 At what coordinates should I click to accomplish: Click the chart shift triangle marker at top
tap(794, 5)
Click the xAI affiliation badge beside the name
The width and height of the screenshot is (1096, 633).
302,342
+---+
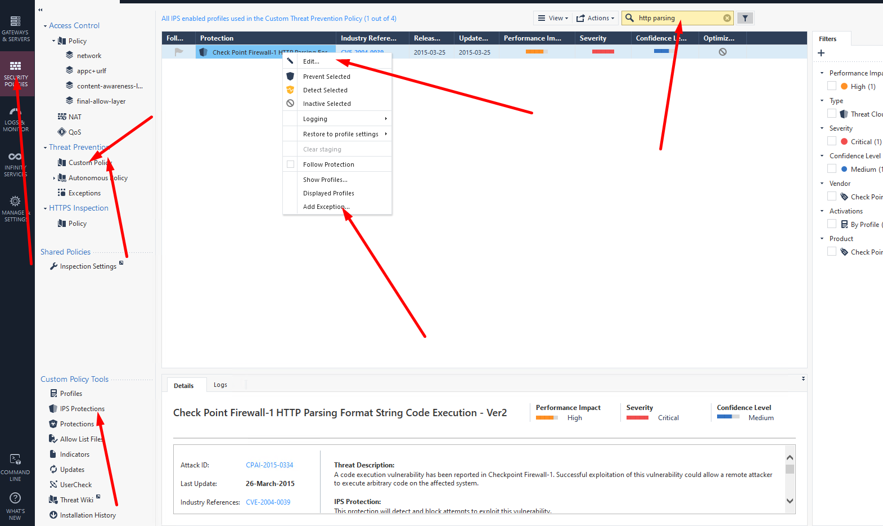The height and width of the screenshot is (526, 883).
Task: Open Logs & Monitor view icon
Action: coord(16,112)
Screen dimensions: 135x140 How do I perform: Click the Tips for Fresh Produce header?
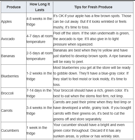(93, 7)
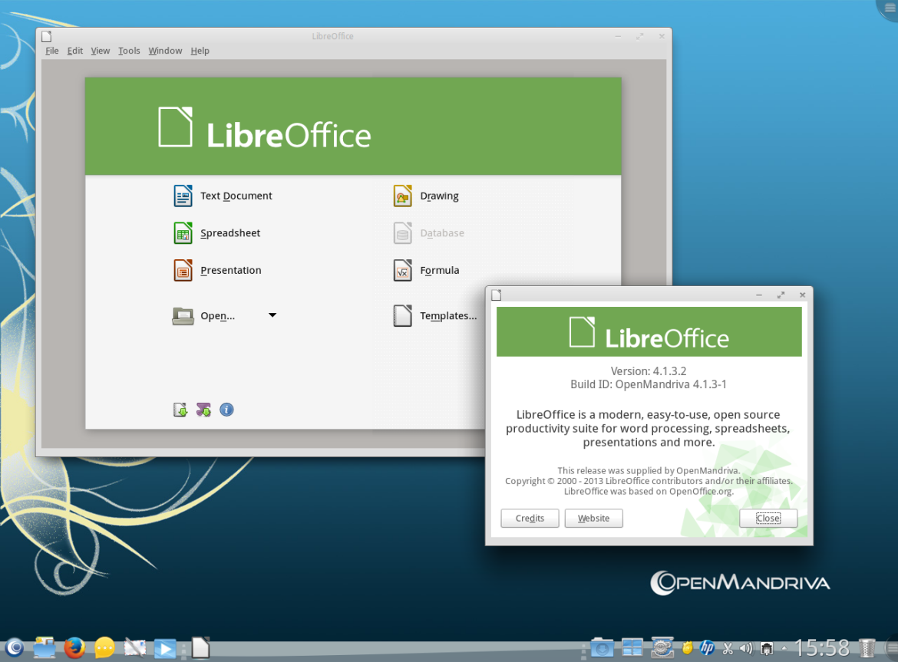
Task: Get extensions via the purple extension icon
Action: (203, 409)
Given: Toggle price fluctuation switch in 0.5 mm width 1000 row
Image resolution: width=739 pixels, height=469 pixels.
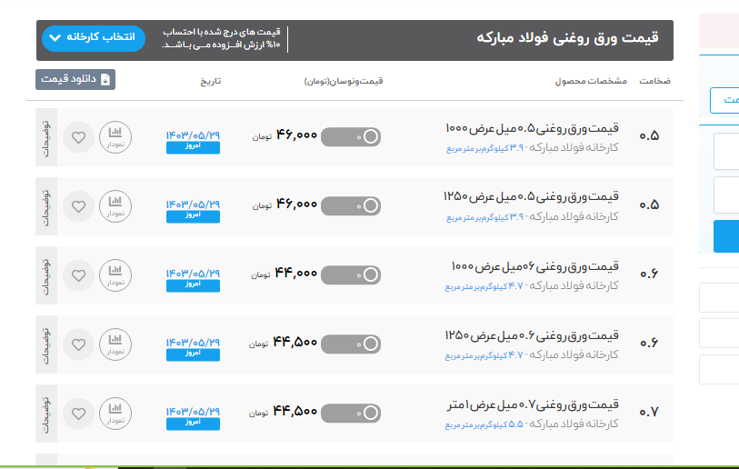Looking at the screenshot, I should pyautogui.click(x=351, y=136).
+---+
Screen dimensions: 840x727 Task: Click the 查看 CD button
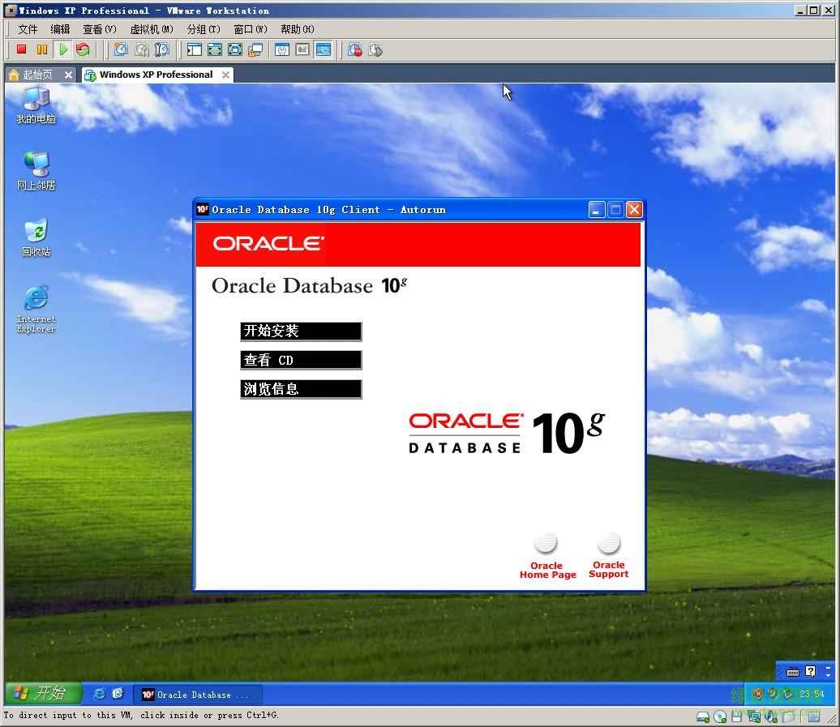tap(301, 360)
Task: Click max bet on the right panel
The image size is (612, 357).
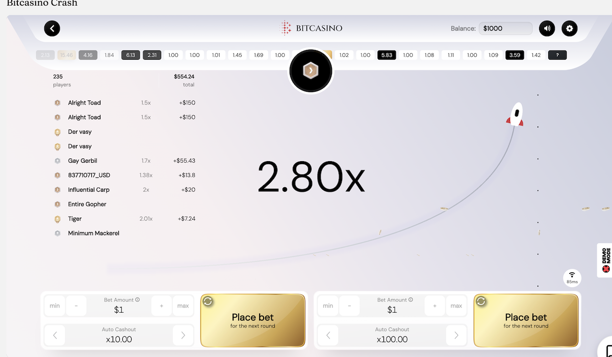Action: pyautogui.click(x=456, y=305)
+---+
What the exercise asks: Copy exactly the part of the material above that opens with the line containing "Screen dimensions: 135x140" and closes with the line containing "Given: Toggle price", ends included. Drop the images.

Answer for the task:
Screen dimensions: 135x140 How do I perform: Click the Tips for Fresh Produce header?
(93, 7)
Task: Get extensions via the purple extension icon
Action: (203, 409)
Given: Toggle price fluctuation switch in 0.5 mm width 1000 row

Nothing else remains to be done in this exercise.